» Extrait fourni
┄┄┄┄┄┄┄┄┄┄┄┄┄┄┄┄┄┄┄┄

Journée d’étude 3. Bande dessinée et utopies sociales, mouvements contestataires et contre-cultures.
Bruxelles – octobre 2024
Comment la bande dessinée peut-elle faire mémoire des utopies, des luttes et des expérimentations sociales, notamment collectives, qu’elles soient contemporaines ou tirées de l’histoire ? Du conte L’âge d’or de Cyril Pedrosa et Roxanne Moreil (Dupuis, 2018), qui s’inspire des Béguines du Moyen Âge, au récit sociologique La communauté [entretiens] d’Hervé Tanquerelle et Yann Benoît (Futuropolis, 2010), qui retrace l’histoire d’un groupe cherchant à fonder un modèle communautaire émancipé de la société de consommation après 1968, en passant par Les mauvaises gens d’Étienne Davodeau (Delcourt, 2005), les auteurs de bande dessinée se font les chroniqueurs des luttes et des tentatives d’émancipation de modèles sociaux dominants. À rebours du thème de la première journée d’étude sur les mémoires traumatiques, il s’agira d’interroger ces récits historiques qui cherchent à inventorier des luttes et des mouvements qui s’écrivent quasiment au présent, autant qu’à réactualiser le passé, voire à l’ériger en modèle et en projet pour un futur collectif attractif.
Journée d’études 4. L’histoire comme patrimoine partagé : la question des origines dans la bande dessinée.
Université de Tours - mars 2025
Cette dernière journée d’études aura pour but d’étudier la question des origines dans la bande dessinée historique. Que peut-elle dire des origines du monde et de l’humanité autant que de la pluralité d’origines des événements, qu’ils soient provoqués ou subis ? Comment montrer la Préhistoire ? Comment expliquer, par exemple, un événement aussi complexe et considérable que la Première Guerre mondiale ? Par ailleurs, qu’en est-il de la question des origines de l’être humain dans la bande dessinée ? Comment la préhistoire est-elle représentée ? De Rupestre ! (2011) travail collectif sur l’art pariétal paléolithique, à Penss et les plis du monde de Jérémie Moreau (2019), les auteurs produisent des récits divers et originaux sur nos origines communes, identifiant ou fantasmant des similitudes entre nous, lectrices et lecteurs contemporains, et nos lointains ancêtres. On pourra également interroger l’usage de la bande dessinée par les institutions culturelles, notamment les musées et sites archéologiques, la discipline archéologique ayant été pionnière dans la collaboration avec des auteurs de bande dessinée. La collection fondée en 2015 entre le musée du Louvre et les éditions Futuropolis s’avère également intéressante. La série, qui repose sur le principe de la carte blanche, a donné lieu à des albums explorant la quête des origines, les oublis de la mémoire et la sédimentation des couches temporelles à travers le prisme du musée comme lieu et comme concept. C’est le cas, par exemple, de Temps glaciaire de Nicolas de Crécy, album qui ouvre la collection, ou de Les sous-sols du révolu de Marc-Antoine Mathieu.

┄┄┄┄┄┄┄┄┄┄┄┄┄┄┄┄┄┄┄┄

» Lignes fournies
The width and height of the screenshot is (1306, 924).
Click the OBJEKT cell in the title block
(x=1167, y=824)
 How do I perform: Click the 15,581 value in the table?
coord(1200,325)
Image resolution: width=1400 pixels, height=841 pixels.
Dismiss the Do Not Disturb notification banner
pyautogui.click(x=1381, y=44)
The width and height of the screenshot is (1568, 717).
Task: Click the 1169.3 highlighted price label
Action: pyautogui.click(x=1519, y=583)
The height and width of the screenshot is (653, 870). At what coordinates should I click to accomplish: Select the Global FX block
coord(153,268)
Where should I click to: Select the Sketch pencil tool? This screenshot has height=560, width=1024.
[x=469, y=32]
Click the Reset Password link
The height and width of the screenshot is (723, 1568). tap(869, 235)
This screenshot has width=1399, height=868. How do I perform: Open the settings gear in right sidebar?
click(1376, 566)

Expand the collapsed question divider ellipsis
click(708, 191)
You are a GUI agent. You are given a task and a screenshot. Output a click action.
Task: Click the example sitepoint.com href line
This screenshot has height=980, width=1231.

┄┄┄┄┄┄┄┄┄┄┄┄┄┄┄┄┄┄┄┄

» Consignes de l'exercice
Poursuivez le texte sur les journées d'étude consacrées à la bande dessinée, en reprenant juste après sa dernière phrase.

» Réponse
Avec la participation du C2DH, centre de recherche en histoire publique de l’université du Luxembourg.
Chaque proposition devra s’inscrire dans un des quatre axes exclusivement, pour des communications d’environ 45 minutes. Les propositions de 500 mots accompagnées d’une bio-bibliographie sont à adresser à Christophe Meunier (christophe.meunier@univ-orleans.fr) et à Margot Renard (margot.renard@ugent.be) avant le 5 juin 2023. Vous serez informé.e de la sélection le 3 juillet 2023.
Comité d’organisation :
Margot Renard (UGent)
Christophe Meunier (UOrléans)
Laurent Gerbier (UTours)
Eric Villagordo (UPaul-Valéry-Montpellier)
Virginie Martel (UQAR)
François Boutin (UQAR)
Céline Sala-Pons (Mémorial du camp de Rivesaltes)
Bruno Genini (Maison de la BD de Blois)
Comité scientifique :
Sylvain Lesage (ULille)
Maaheen Ahmed (UGent)
Thomas Cauvin (ULuxembourg)
Fabrice Preyat (FRS-FNRS-ULB)
Sylvain Venayre (UGrenoble-Alpes)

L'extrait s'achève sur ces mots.